(Data in this exercise)

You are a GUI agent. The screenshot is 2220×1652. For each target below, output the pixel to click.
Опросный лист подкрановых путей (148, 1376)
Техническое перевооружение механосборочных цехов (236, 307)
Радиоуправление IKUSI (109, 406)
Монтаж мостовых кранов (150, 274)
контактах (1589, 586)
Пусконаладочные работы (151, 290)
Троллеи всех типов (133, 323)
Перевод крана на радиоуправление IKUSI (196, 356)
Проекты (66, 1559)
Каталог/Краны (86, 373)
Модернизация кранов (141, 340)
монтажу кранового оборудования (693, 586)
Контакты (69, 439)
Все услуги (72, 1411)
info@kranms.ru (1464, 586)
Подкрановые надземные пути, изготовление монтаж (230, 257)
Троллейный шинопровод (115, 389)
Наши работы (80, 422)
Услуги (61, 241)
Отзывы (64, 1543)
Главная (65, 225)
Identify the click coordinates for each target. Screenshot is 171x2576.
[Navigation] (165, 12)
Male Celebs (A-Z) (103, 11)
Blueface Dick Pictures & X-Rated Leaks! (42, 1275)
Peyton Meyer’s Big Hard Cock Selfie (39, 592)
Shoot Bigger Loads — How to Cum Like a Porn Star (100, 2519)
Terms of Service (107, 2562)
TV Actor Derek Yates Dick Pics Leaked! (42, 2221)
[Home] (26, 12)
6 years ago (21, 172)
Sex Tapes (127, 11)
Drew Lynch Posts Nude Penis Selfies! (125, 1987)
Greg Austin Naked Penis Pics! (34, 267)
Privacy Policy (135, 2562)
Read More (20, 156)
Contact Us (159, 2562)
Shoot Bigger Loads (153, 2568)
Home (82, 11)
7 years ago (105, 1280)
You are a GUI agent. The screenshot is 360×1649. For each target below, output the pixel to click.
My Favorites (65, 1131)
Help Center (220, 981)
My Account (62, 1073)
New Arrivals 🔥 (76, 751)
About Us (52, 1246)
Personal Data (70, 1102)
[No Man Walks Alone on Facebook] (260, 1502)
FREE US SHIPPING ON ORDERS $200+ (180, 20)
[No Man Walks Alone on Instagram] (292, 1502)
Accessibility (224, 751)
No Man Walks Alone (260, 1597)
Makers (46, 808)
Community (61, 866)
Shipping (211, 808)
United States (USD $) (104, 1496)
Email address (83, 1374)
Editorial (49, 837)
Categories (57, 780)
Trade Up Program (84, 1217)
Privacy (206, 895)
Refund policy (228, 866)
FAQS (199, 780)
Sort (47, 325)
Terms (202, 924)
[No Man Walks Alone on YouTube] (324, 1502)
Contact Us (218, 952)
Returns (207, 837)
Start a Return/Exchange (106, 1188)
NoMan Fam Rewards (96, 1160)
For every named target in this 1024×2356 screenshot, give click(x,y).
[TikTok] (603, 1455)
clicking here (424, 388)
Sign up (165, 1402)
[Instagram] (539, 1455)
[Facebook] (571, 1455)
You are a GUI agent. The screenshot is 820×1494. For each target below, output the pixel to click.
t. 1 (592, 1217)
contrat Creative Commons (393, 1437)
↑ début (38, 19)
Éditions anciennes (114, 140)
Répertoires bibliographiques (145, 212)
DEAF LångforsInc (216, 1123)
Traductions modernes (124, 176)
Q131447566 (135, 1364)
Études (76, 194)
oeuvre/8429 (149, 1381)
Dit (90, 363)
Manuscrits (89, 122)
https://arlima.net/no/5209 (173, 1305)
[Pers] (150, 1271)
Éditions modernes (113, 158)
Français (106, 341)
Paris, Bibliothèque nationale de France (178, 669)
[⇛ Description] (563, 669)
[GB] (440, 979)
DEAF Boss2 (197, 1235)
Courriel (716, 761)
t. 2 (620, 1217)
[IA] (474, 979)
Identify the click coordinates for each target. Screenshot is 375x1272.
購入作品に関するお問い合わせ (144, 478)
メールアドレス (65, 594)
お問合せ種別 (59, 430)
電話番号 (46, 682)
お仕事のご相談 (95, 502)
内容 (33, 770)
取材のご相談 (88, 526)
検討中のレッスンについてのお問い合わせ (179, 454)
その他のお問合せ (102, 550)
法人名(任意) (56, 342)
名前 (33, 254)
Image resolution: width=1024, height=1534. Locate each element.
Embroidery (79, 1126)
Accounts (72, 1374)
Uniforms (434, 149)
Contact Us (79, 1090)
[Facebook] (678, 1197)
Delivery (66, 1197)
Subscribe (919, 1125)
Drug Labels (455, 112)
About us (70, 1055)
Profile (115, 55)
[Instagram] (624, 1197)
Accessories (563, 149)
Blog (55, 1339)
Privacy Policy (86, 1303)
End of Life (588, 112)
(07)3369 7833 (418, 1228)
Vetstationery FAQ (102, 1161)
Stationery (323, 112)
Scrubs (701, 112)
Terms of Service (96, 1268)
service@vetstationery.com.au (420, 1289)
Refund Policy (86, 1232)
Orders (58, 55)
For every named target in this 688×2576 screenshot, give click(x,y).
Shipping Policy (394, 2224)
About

(End Data in this exercise)

→ **What the task asks**
Count the lines above in which the string "Identify" occurs, and write the number with no other text.

→ **Output of the exercise**
2